** Texte extrait **
++++
QU’EST-CE QUE LE PARDON ?
C’est un acte – et non un sentiment – qui repose sur une décision. C’est une démarche d’humilité et de vérité. C’est reconnaitre objectivement le mal que l’on a fait à l’autre ou le bien que l’on aurait pu faire et le lui exprimer. C’est dépasser son orgueil, se rendre vulnérable. Bref, c’est un acte d’amour. On peut aussi bien définir le pardon par ce qu’il n’est pas. Pardonner, ce n’est pas :
1. Oublier : « Je n’oublierai jamais alors je ne peux pas pardonner ». Non, nous pardonnerons tout en gardant la mémoire de l’événement, mais nous serons pacifiés.
2 . Excuser : l’excuse ne va pas aussi loin que le pardon et ne porte donc pas les mêmes fruits (elle est néanmoins valable pour de petites offenses).
3. Effacer : ce n’est pas faire disparaître les traces de l’offense, c’est ne plus souffrir et se sentir suffisamment apaisé pour s’en libérer.
4. Nier l’offense : « Ne t’inquiète pas, ce n’est rien ». Il arrive que l’on enfouisse à tort certaines blessures qui finiront par rejaillir un jour ou l’autre.
5. De la faiblesse, mais au contraire un acte de force spirituelle : notre orgueil se rebelle souvent devant le pardon.
6. Donnant-donnant : « Je lui pardonnerai s’il me demande pardon d’abord ou s’il reconnaît au moins sa faute ». Le pardon est gratuit. Il faut apprendre à pardonner sans attendre de retour. Nous sommes appelés à remettre totalement la dette.
++++
** Exercices **
• 1. D'après le texte sur le pardon, le pardon est-il un sentiment ou un acte, et sur quoi repose-t-il ?
• 2. Recopiez fidèlement le passage du texte sur le pardon qui va de « 4. Nier l’offense » jusqu'à « devant le pardon. » inclus.
Les entrées présentées ensuite n'ont aucun lien avec le texte sur le pardon.

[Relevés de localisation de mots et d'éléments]
++++
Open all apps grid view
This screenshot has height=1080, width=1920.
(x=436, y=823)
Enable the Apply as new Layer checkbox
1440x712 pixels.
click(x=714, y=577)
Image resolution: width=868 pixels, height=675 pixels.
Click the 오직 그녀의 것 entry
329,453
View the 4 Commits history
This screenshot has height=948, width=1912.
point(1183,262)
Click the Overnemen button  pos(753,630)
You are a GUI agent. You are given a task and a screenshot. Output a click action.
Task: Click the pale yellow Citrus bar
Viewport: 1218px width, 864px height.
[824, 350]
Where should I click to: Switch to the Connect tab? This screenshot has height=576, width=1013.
++++
** Réponses par exercice **
• 1. C'est un acte, et non un sentiment, qui repose sur une décision.

• 2.
4. Nier l’offense : « Ne t’inquiète pas, ce n’est rien ». Il arrive que l’on enfouisse à tort certaines blessures qui finiront par rejaillir un jour ou l’autre.
5. De la faiblesse, mais au contraire un acte de force spirituelle : notre orgueil se rebelle souvent devant le pardon.